What you need to do:
The entries below are to be returned exactly. Include all of them.

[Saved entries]

==========

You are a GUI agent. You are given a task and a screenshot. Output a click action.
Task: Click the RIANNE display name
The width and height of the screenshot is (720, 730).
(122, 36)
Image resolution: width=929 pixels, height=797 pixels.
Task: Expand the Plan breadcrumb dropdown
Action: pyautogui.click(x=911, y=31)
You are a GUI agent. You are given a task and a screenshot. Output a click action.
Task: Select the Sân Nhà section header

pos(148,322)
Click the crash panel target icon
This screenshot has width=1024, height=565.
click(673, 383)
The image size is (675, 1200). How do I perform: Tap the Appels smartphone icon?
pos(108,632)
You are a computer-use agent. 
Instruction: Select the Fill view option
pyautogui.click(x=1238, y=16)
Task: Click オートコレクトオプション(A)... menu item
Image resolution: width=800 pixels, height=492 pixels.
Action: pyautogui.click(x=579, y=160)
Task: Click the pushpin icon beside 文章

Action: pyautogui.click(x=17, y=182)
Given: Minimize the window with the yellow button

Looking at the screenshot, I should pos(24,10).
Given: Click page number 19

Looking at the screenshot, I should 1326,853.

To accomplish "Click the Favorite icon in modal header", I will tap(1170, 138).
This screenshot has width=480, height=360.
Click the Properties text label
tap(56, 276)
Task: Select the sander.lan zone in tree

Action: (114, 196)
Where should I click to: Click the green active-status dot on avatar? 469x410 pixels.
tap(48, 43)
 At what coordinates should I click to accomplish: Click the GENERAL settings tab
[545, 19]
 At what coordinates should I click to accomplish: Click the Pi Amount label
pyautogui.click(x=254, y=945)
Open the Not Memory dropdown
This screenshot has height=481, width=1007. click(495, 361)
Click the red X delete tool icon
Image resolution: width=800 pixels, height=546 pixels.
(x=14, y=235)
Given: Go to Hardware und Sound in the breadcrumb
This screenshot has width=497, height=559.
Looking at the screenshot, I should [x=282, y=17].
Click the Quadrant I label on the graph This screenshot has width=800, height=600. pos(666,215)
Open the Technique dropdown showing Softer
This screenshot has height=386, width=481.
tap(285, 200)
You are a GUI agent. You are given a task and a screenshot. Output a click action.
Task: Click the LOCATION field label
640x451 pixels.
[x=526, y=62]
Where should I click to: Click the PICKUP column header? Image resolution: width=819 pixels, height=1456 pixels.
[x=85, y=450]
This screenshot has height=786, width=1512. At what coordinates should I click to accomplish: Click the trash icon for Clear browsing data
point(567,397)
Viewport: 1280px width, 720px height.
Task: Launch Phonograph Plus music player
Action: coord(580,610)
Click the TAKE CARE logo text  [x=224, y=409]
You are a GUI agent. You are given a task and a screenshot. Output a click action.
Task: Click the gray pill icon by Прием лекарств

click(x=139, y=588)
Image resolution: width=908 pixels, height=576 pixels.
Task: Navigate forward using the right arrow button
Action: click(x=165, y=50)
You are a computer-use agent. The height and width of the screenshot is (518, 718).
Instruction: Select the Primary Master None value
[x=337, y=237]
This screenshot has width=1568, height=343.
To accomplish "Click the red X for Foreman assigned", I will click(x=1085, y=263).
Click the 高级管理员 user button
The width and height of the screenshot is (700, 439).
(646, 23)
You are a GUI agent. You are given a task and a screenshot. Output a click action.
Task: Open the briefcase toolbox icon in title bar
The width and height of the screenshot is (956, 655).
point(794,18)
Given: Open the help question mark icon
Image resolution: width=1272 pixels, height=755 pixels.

==========

Solution for this task:
You are a GUI agent. You are given a task and a screenshot. Output a click action.
Task: Click the RIANNE display name
The width and height of the screenshot is (720, 730).
(122, 36)
Image resolution: width=929 pixels, height=797 pixels.
Task: Expand the Plan breadcrumb dropdown
Action: pyautogui.click(x=911, y=31)
You are a GUI agent. You are given a task and a screenshot. Output a click action.
Task: Select the Sân Nhà section header

pos(148,322)
Click the crash panel target icon
This screenshot has width=1024, height=565.
click(673, 383)
The image size is (675, 1200). How do I perform: Tap the Appels smartphone icon?
pos(108,632)
You are a computer-use agent. 
Instruction: Select the Fill view option
pyautogui.click(x=1238, y=16)
Task: Click オートコレクトオプション(A)... menu item
Image resolution: width=800 pixels, height=492 pixels.
Action: pyautogui.click(x=579, y=160)
Task: Click the pushpin icon beside 文章

Action: pyautogui.click(x=17, y=182)
Given: Minimize the window with the yellow button

Looking at the screenshot, I should pos(24,10).
Given: Click page number 19

Looking at the screenshot, I should 1326,853.

To accomplish "Click the Favorite icon in modal header", I will tap(1170, 138).
This screenshot has width=480, height=360.
Click the Properties text label
tap(56, 276)
Task: Select the sander.lan zone in tree

Action: (114, 196)
Where should I click to: Click the green active-status dot on avatar? 469x410 pixels.
tap(48, 43)
 At what coordinates should I click to accomplish: Click the GENERAL settings tab
[545, 19]
 At what coordinates should I click to accomplish: Click the Pi Amount label
pyautogui.click(x=254, y=945)
Open the Not Memory dropdown
This screenshot has height=481, width=1007. click(495, 361)
Click the red X delete tool icon
Image resolution: width=800 pixels, height=546 pixels.
(x=14, y=235)
Given: Go to Hardware und Sound in the breadcrumb
This screenshot has width=497, height=559.
Looking at the screenshot, I should [x=282, y=17].
Click the Quadrant I label on the graph This screenshot has width=800, height=600. pos(666,215)
Open the Technique dropdown showing Softer
This screenshot has height=386, width=481.
tap(285, 200)
You are a GUI agent. You are given a task and a screenshot. Output a click action.
Task: Click the LOCATION field label
640x451 pixels.
[x=526, y=62]
Where should I click to: Click the PICKUP column header? Image resolution: width=819 pixels, height=1456 pixels.
[x=85, y=450]
This screenshot has height=786, width=1512. At what coordinates should I click to accomplish: Click the trash icon for Clear browsing data
point(567,397)
Viewport: 1280px width, 720px height.
Task: Launch Phonograph Plus music player
Action: coord(580,610)
Click the TAKE CARE logo text  [x=224, y=409]
You are a GUI agent. You are given a task and a screenshot. Output a click action.
Task: Click the gray pill icon by Прием лекарств

click(x=139, y=588)
Image resolution: width=908 pixels, height=576 pixels.
Task: Navigate forward using the right arrow button
Action: click(x=165, y=50)
You are a computer-use agent. The height and width of the screenshot is (518, 718).
Instruction: Select the Primary Master None value
[x=337, y=237]
This screenshot has width=1568, height=343.
To accomplish "Click the red X for Foreman assigned", I will click(x=1085, y=263).
Click the 高级管理员 user button
The width and height of the screenshot is (700, 439).
(646, 23)
You are a GUI agent. You are given a task and a screenshot. Output a click action.
Task: Open the briefcase toolbox icon in title bar
The width and height of the screenshot is (956, 655).
point(794,18)
Given: Open the help question mark icon
Image resolution: width=1272 pixels, height=755 pixels.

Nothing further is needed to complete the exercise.